In 2002, at the age of ninety, Calisher published her fifteenth novel, Sunday Jews. Like the others, wrote Emily Barton in the New York Times Book Review, this work "evinces [the author's] passion for language and com-mitment to the possibilities of both a long sentence and a well-placed pause." Sunday Jews takes place in the mixed-religion marriage of Zipporah Zangwill. A sixtyish anthropologist, Zipporah describes her background as "lace-curtain Jewish," assimilated into the mainstream American culture. "In Calisher's hands," commented New Leader reviewer Tova Reich, "assimilation is good.

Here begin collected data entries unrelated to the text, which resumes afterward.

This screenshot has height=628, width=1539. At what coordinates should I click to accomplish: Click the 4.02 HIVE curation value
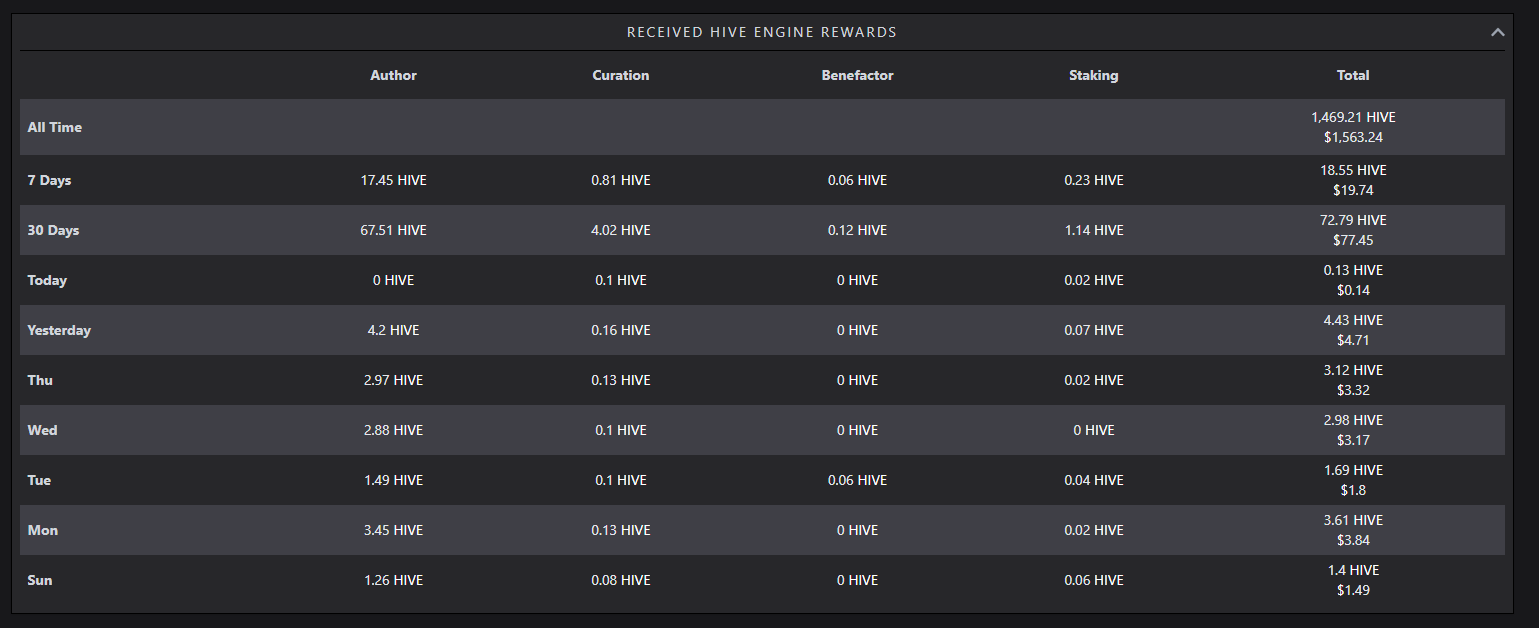pyautogui.click(x=621, y=230)
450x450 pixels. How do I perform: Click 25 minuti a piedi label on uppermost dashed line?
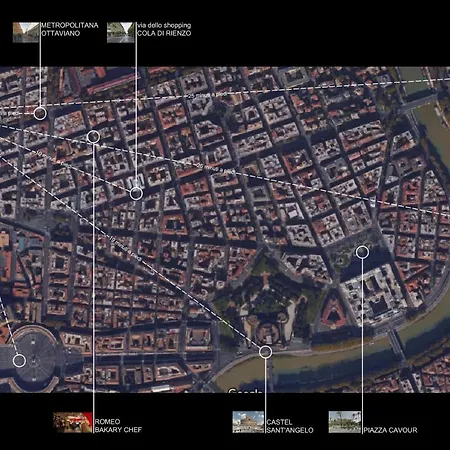[207, 95]
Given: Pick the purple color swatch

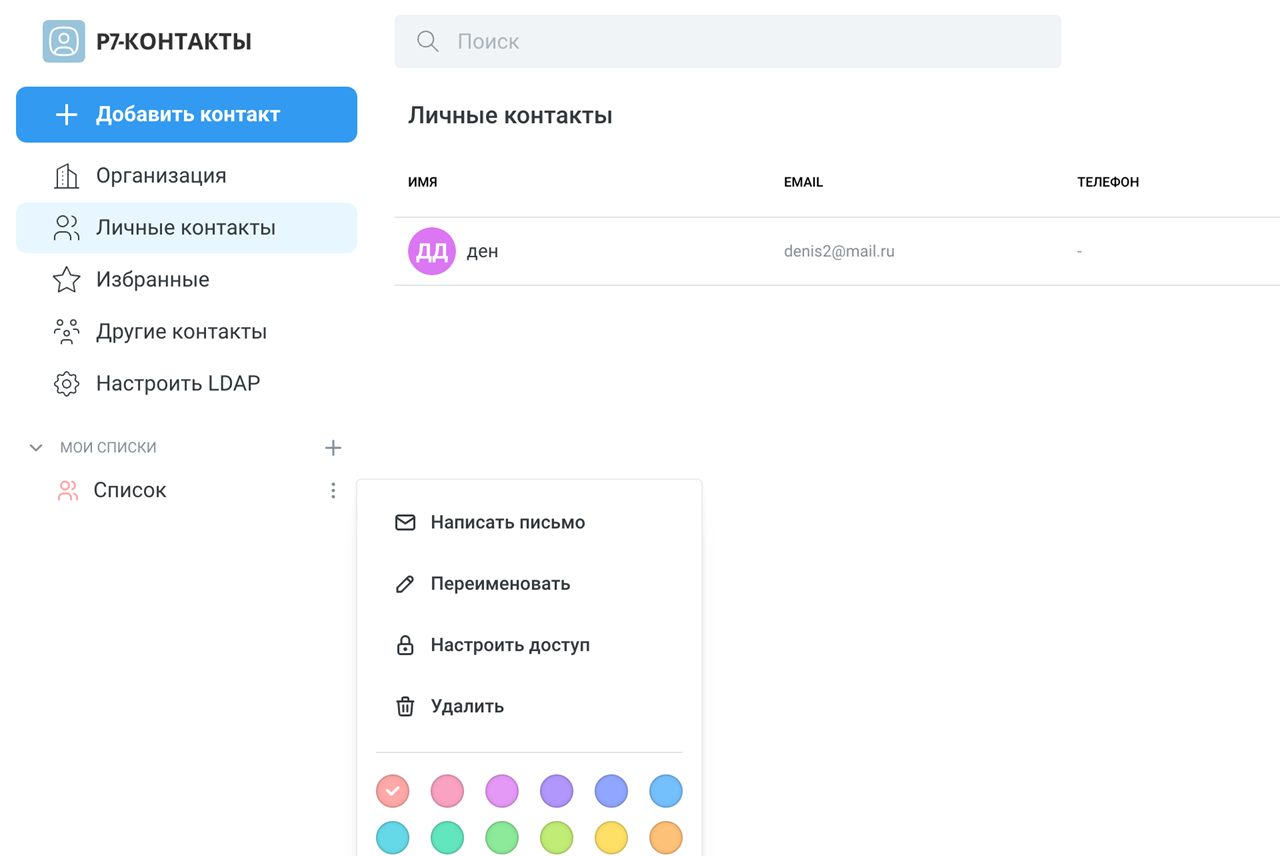Looking at the screenshot, I should click(x=556, y=791).
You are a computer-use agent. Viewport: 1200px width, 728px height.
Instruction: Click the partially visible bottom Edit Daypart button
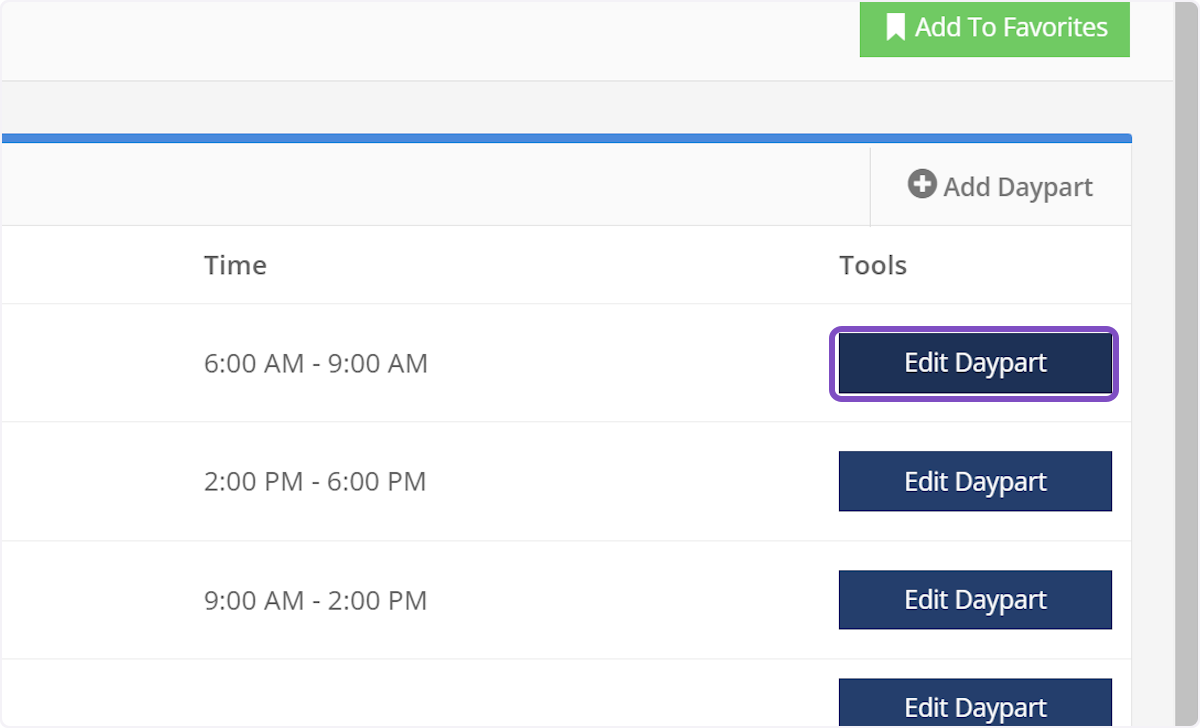[x=974, y=704]
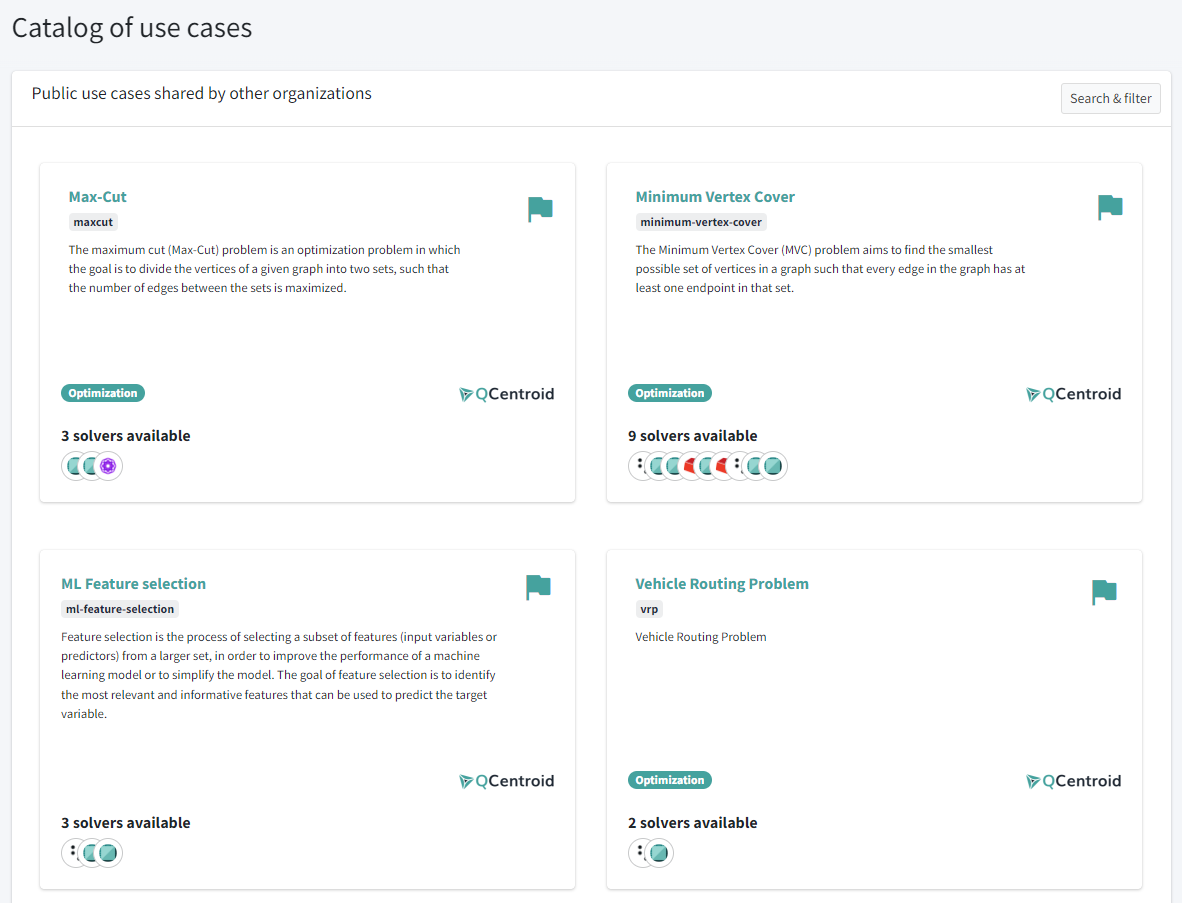Open the Max-Cut use case

pyautogui.click(x=97, y=196)
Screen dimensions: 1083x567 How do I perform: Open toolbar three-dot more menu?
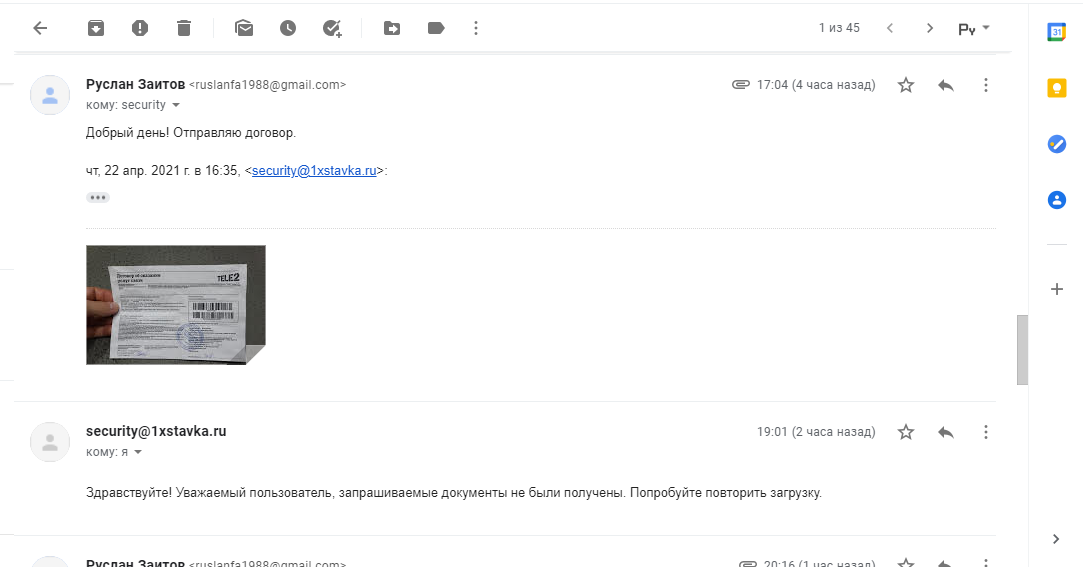pyautogui.click(x=476, y=28)
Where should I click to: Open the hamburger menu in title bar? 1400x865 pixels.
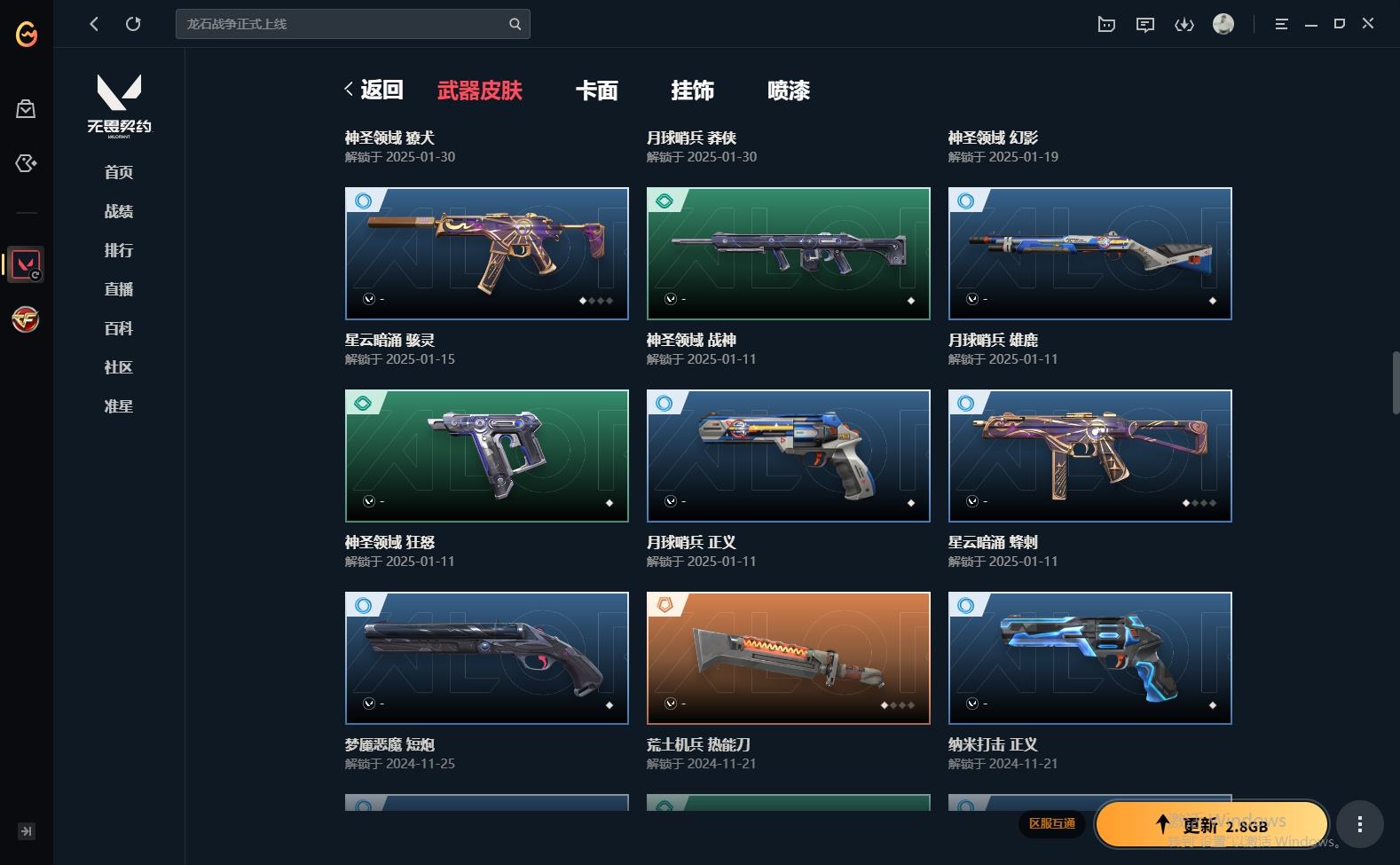[x=1281, y=24]
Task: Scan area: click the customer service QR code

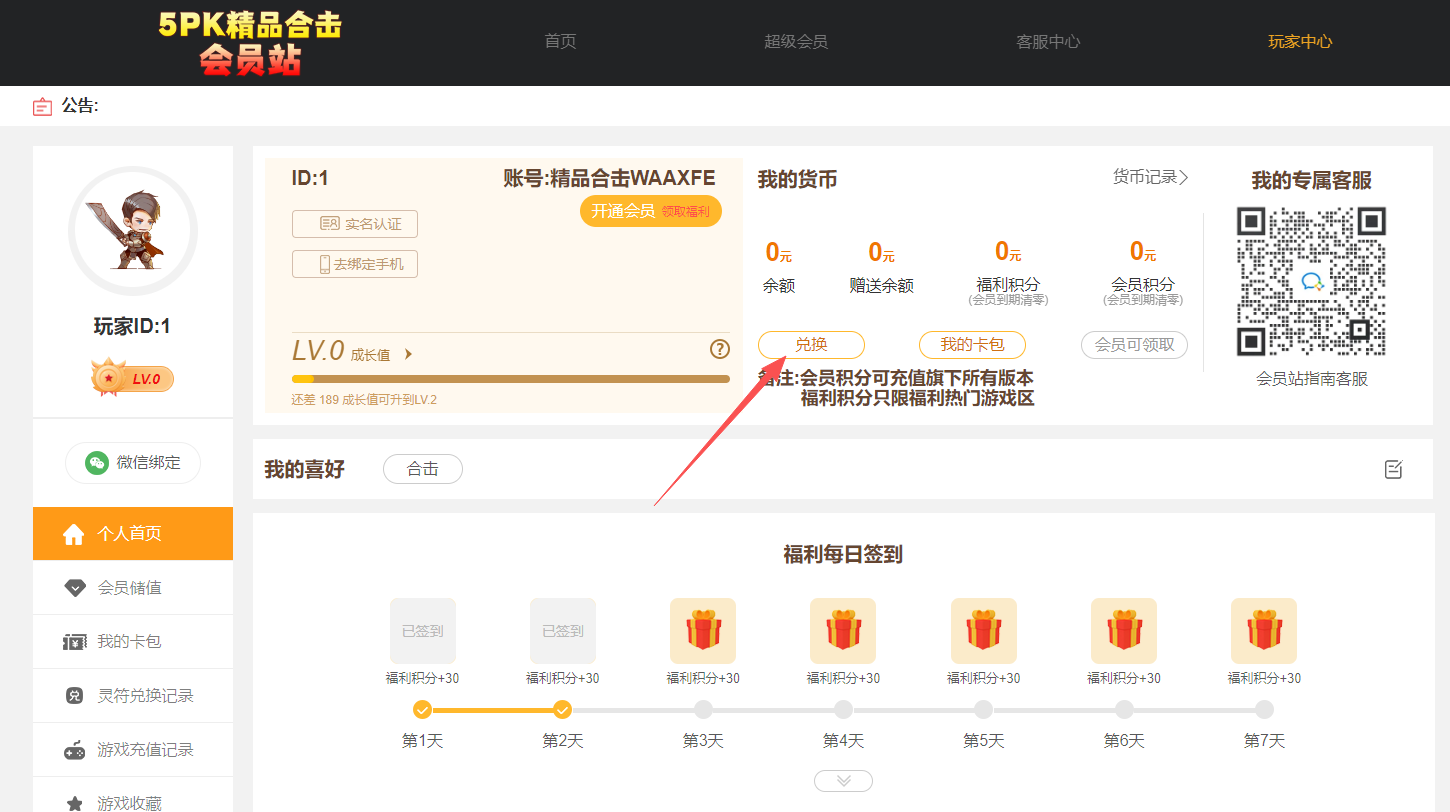Action: click(x=1311, y=281)
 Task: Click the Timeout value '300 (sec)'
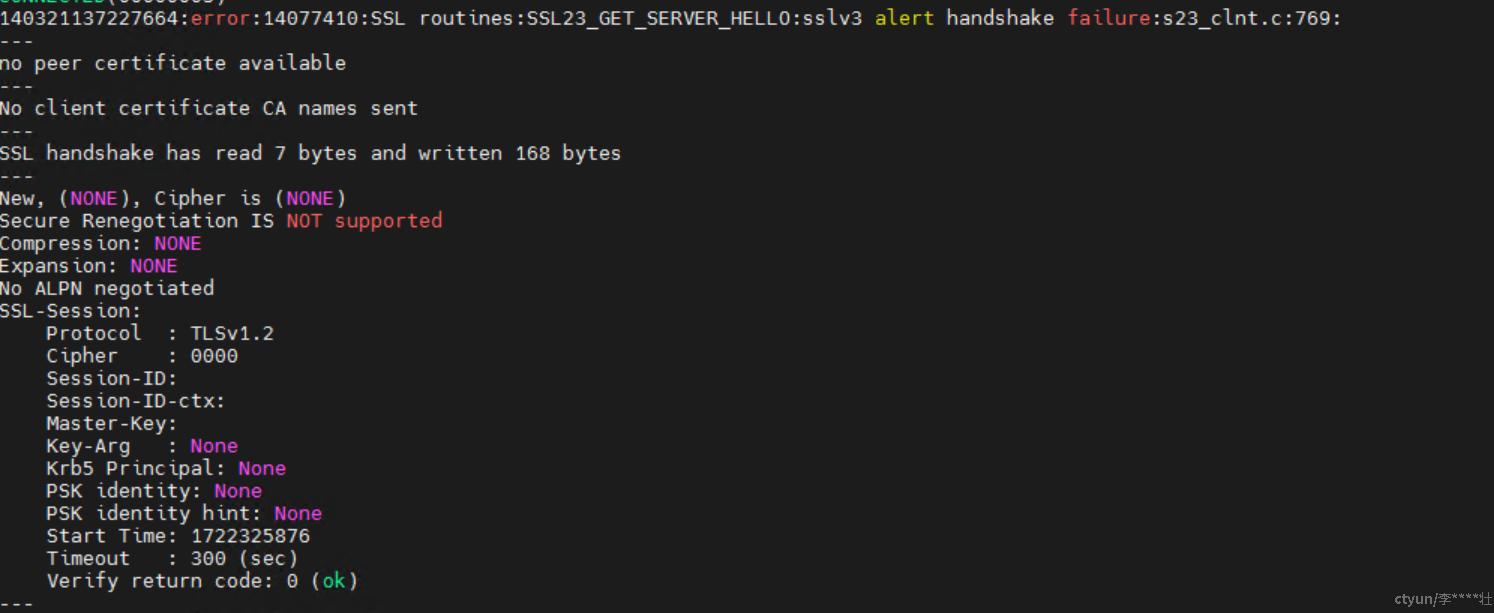click(x=244, y=558)
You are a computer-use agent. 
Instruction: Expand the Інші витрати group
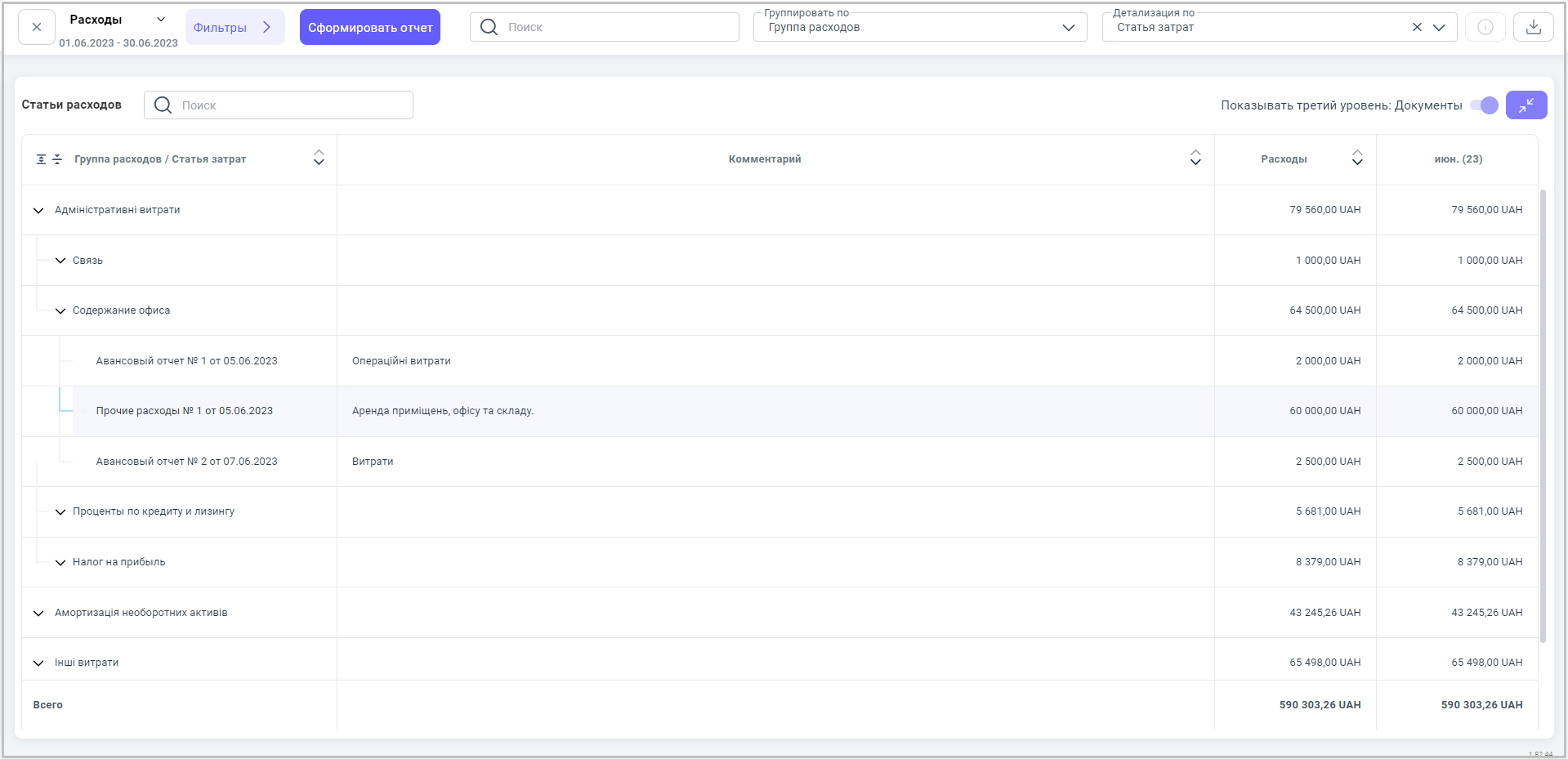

It fosters diversity and growth, along with a concomitant rejection of narrow orthodoxies and intolerances." Zipporah is married to lapsed Catholic Peter Duffy; they have raised five children while enduring the childhood death of a sixth. The novel's title refers to a weekly get-together of Zipporah's intellectual and conflicted offspring, plus an assortment of spouses, lovers, and friends. The couple's ambiguous spirituality affects the children, including a daughter, Nell, who "unapolo-getically bears children out of wedlock," noted Barton, "then sends them to every available kind of Sunday school, including Buddhist." The Zangwill-Duffy family faces a crossroads with the advancing senility of Peter; Zipporah sells their Manhattan townhouse and embarks with her husband on a journey of memory to the "exotic places she had visited and studied," according to a Kirkus Reviews contributor.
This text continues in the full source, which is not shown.